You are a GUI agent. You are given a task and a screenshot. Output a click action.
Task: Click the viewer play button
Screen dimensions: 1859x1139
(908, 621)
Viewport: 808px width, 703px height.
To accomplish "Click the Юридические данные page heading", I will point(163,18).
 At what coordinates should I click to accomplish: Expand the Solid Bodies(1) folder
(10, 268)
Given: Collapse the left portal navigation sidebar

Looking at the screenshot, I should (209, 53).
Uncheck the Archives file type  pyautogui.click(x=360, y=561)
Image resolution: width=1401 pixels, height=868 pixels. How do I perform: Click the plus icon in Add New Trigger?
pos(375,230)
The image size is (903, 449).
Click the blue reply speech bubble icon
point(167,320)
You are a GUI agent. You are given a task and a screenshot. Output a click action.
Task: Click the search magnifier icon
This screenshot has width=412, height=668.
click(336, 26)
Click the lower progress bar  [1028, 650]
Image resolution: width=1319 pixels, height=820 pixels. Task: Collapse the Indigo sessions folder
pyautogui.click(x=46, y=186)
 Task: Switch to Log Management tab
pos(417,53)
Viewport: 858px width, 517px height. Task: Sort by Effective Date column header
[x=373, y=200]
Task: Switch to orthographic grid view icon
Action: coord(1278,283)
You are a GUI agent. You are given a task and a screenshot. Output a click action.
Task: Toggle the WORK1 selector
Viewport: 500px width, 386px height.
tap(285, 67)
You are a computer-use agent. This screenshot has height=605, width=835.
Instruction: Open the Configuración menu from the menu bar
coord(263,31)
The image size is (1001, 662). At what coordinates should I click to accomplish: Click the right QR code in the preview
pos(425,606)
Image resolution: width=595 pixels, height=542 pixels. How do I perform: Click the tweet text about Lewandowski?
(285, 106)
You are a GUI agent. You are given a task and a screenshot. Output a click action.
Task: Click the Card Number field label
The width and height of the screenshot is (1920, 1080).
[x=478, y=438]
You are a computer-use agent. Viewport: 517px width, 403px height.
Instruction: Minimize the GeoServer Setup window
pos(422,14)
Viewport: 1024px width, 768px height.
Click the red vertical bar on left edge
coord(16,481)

_What this task involves_: Retype all the data, changing nothing.

_Answer section_:
You are a GUI agent. You are given a task and a screenshot. Output a click action.
Task: Click the viewer play button
Screen dimensions: 1859x1139
(908, 621)
Viewport: 808px width, 703px height.
To accomplish "Click the Юридические данные page heading", I will point(163,18).
 At what coordinates should I click to accomplish: Expand the Solid Bodies(1) folder
(10, 268)
Given: Collapse the left portal navigation sidebar

Looking at the screenshot, I should (209, 53).
Uncheck the Archives file type  pyautogui.click(x=360, y=561)
Image resolution: width=1401 pixels, height=868 pixels. How do I perform: Click the plus icon in Add New Trigger?
pos(375,230)
The image size is (903, 449).
Click the blue reply speech bubble icon
point(167,320)
You are a GUI agent. You are given a task and a screenshot. Output a click action.
Task: Click the search magnifier icon
This screenshot has width=412, height=668.
click(336, 26)
Click the lower progress bar  [1028, 650]
Image resolution: width=1319 pixels, height=820 pixels. Task: Collapse the Indigo sessions folder
pyautogui.click(x=46, y=186)
 Task: Switch to Log Management tab
pos(417,53)
Viewport: 858px width, 517px height. Task: Sort by Effective Date column header
[x=373, y=200]
Task: Switch to orthographic grid view icon
Action: coord(1278,283)
You are a GUI agent. You are given a task and a screenshot. Output a click action.
Task: Toggle the WORK1 selector
Viewport: 500px width, 386px height.
tap(285, 67)
You are a computer-use agent. This screenshot has height=605, width=835.
Instruction: Open the Configuración menu from the menu bar
coord(263,31)
The image size is (1001, 662). At what coordinates should I click to accomplish: Click the right QR code in the preview
pos(425,606)
Image resolution: width=595 pixels, height=542 pixels. How do I perform: Click the tweet text about Lewandowski?
(285, 106)
You are a GUI agent. You are given a task and a screenshot. Output a click action.
Task: Click the Card Number field label
The width and height of the screenshot is (1920, 1080).
[x=478, y=438]
You are a computer-use agent. Viewport: 517px width, 403px height.
Instruction: Minimize the GeoServer Setup window
pos(422,14)
Viewport: 1024px width, 768px height.
Click the red vertical bar on left edge
coord(16,481)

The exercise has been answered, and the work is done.